If this research proves accurate (was the effect of debris crashing into levee habitat during flooding taken into account?) it could certainly save some money being directed towards habitat removal and retain the beauty of many well habitat populated levees, though there is also a certain, though stark, beauty in the totally grassed levee plan.
A way to save the levee habitat?
A UC Davis study finds plants benefit flood safety
By Matt Weiser - Bee Staff Writer
Published 12:00 am PDT Monday, July 16, 2007
The U.S. Army Corps of Engineers insists that virtually all vegetation be removed from California levees to protect their structural integrity.
But a novel study at UC Davis -- using the largest hydraulic research flume west of the Mississippi -- is bolstering years of scientific findings that show trees and shrubs may actually improve flood safety.
For decades, the corps allowed large vegetation on California levees, in coordination with wildlife agencies, for the sake of habitat. Unlike many other major American rivers, California's big rivers are squeezed into narrow channels, making levees themselves vital habitat for fish, birds, other wildlife and people.
But in February, the corps enforced strict national vegetation guidelines in California for the first time. These rules essentially allow nothing but short grass to grow on levees.
Thirty-two California levee districts were told in February that they failed the standard. More are likely to fail when another inspection occurs this fall, including Sacramento's urban levees.
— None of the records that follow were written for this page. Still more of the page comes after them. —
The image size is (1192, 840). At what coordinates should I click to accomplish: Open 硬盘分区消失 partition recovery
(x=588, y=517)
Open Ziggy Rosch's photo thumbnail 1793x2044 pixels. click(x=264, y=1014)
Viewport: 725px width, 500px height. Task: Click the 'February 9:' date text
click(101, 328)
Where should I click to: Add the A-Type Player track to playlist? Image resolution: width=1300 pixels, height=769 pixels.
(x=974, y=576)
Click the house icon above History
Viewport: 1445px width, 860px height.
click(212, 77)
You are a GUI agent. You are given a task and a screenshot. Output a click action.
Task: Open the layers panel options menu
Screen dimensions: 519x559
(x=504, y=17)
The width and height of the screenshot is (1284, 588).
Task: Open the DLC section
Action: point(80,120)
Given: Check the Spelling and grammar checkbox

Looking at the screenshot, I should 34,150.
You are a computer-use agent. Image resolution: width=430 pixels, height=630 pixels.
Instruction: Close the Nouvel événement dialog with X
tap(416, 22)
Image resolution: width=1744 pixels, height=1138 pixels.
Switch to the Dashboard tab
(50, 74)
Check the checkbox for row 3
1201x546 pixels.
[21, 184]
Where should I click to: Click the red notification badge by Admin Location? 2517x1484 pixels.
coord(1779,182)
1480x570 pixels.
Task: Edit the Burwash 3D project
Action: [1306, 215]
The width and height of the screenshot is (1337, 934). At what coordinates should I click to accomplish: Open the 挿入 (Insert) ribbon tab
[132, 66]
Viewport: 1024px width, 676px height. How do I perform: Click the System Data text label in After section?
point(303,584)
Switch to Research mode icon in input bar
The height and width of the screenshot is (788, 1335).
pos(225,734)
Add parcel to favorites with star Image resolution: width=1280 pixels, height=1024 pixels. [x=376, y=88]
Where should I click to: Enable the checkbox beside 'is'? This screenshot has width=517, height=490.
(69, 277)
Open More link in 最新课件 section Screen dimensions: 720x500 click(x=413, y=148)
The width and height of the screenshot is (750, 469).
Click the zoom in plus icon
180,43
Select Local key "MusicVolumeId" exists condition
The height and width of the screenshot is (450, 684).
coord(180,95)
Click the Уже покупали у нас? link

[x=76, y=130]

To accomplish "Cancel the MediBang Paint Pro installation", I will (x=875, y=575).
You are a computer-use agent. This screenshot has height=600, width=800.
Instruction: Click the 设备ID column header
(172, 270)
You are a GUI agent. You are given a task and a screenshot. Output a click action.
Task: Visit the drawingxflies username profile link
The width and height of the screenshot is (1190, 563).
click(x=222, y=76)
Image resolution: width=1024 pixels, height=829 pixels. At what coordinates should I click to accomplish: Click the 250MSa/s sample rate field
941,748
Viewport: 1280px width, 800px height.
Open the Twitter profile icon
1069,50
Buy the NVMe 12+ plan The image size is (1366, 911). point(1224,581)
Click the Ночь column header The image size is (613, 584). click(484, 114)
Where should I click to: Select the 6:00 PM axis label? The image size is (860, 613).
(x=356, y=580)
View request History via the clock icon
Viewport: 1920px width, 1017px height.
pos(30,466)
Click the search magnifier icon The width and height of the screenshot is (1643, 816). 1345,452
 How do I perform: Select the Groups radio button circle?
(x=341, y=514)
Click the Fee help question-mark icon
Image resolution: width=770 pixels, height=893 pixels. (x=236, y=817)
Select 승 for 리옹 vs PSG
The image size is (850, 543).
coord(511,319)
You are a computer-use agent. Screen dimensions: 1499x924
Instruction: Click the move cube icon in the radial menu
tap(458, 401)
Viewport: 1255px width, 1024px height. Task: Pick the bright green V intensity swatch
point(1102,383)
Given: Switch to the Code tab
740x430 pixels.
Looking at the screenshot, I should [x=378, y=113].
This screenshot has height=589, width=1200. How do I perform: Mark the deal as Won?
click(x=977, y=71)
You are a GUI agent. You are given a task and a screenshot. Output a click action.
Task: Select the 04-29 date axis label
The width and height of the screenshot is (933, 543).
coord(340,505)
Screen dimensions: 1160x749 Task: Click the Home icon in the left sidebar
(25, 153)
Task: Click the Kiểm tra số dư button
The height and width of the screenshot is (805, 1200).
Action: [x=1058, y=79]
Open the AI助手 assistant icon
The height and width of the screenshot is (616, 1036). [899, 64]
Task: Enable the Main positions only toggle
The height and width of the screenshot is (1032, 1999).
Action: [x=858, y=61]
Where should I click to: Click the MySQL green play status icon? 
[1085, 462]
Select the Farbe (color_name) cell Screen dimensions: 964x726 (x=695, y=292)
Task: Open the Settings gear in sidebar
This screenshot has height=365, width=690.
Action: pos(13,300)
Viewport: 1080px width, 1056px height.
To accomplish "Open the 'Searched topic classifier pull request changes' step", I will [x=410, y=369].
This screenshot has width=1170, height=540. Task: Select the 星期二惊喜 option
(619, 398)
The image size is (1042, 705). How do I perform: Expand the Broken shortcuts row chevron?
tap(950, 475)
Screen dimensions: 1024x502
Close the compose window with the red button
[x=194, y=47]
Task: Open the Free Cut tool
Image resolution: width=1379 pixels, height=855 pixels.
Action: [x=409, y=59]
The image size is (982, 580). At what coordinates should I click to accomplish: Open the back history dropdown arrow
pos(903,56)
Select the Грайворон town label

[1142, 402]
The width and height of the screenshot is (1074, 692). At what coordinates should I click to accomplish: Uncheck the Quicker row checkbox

The corps is updating its national policy but the final outcome is uncertain, forcing levee and wildlife officials into a waiting game. It is unclear if the corps is taking into account the new UC Davis findings.
In the meantime, on June 12, the corps released interim guidance for local levee districts that essentially reinforces existing national policy. Only short grass can grow on the land side of levees. Nothing over two inches tall can grow on the water side.